Problem requirements: Rewrite the entries below, changing every "Where should I click to" to "Where do I click to" and keeping everything else the same.

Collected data

____

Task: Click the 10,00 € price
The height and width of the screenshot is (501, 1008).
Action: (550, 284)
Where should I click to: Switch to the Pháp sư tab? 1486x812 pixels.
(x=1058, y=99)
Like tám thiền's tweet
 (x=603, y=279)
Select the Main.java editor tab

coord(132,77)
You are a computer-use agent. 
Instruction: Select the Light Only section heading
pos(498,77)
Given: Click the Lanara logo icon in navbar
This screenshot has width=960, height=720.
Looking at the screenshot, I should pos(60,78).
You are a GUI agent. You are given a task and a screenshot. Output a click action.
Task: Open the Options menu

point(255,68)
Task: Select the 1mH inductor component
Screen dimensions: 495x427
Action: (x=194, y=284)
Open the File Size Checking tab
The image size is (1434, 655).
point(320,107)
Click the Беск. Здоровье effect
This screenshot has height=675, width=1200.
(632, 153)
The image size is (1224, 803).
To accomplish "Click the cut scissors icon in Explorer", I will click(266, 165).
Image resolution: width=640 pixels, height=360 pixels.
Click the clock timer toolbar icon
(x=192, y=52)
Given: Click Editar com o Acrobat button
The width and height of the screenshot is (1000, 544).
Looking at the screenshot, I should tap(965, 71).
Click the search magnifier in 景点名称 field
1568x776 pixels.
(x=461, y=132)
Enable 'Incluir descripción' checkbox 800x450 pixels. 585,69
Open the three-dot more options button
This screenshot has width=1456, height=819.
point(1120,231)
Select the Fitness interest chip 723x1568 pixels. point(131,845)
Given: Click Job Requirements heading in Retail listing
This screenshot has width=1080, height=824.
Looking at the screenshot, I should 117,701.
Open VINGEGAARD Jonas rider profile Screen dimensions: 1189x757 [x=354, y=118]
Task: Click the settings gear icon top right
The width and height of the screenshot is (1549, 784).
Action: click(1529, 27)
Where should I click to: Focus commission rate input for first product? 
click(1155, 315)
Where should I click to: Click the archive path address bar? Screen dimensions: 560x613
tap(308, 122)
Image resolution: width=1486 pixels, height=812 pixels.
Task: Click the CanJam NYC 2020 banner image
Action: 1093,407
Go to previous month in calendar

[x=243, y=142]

____

In response:
Task: Click the 10,00 € price
The height and width of the screenshot is (501, 1008).
Action: (550, 284)
Where do I click to: Switch to the Pháp sư tab? 1486x812 pixels.
(x=1058, y=99)
Like tám thiền's tweet
 (x=603, y=279)
Select the Main.java editor tab

coord(132,77)
You are a computer-use agent. 
Instruction: Select the Light Only section heading
pos(498,77)
Given: Click the Lanara logo icon in navbar
This screenshot has width=960, height=720.
Looking at the screenshot, I should pos(60,78).
You are a GUI agent. You are given a task and a screenshot. Output a click action.
Task: Open the Options menu

point(255,68)
Task: Select the 1mH inductor component
Screen dimensions: 495x427
Action: (x=194, y=284)
Open the File Size Checking tab
The image size is (1434, 655).
point(320,107)
Click the Беск. Здоровье effect
This screenshot has height=675, width=1200.
(632, 153)
The image size is (1224, 803).
To accomplish "Click the cut scissors icon in Explorer", I will click(266, 165).
Image resolution: width=640 pixels, height=360 pixels.
Click the clock timer toolbar icon
(x=192, y=52)
Given: Click Editar com o Acrobat button
The width and height of the screenshot is (1000, 544).
Looking at the screenshot, I should tap(965, 71).
Click the search magnifier in 景点名称 field
1568x776 pixels.
(x=461, y=132)
Enable 'Incluir descripción' checkbox 800x450 pixels. 585,69
Open the three-dot more options button
This screenshot has width=1456, height=819.
point(1120,231)
Select the Fitness interest chip 723x1568 pixels. point(131,845)
Given: Click Job Requirements heading in Retail listing
This screenshot has width=1080, height=824.
Looking at the screenshot, I should 117,701.
Open VINGEGAARD Jonas rider profile Screen dimensions: 1189x757 [x=354, y=118]
Task: Click the settings gear icon top right
The width and height of the screenshot is (1549, 784).
Action: click(1529, 27)
Where do I click to: Focus commission rate input for first product? 
click(1155, 315)
Where do I click to: Click the archive path address bar? Screen dimensions: 560x613
tap(308, 122)
Image resolution: width=1486 pixels, height=812 pixels.
Task: Click the CanJam NYC 2020 banner image
Action: 1093,407
Go to previous month in calendar

[x=243, y=142]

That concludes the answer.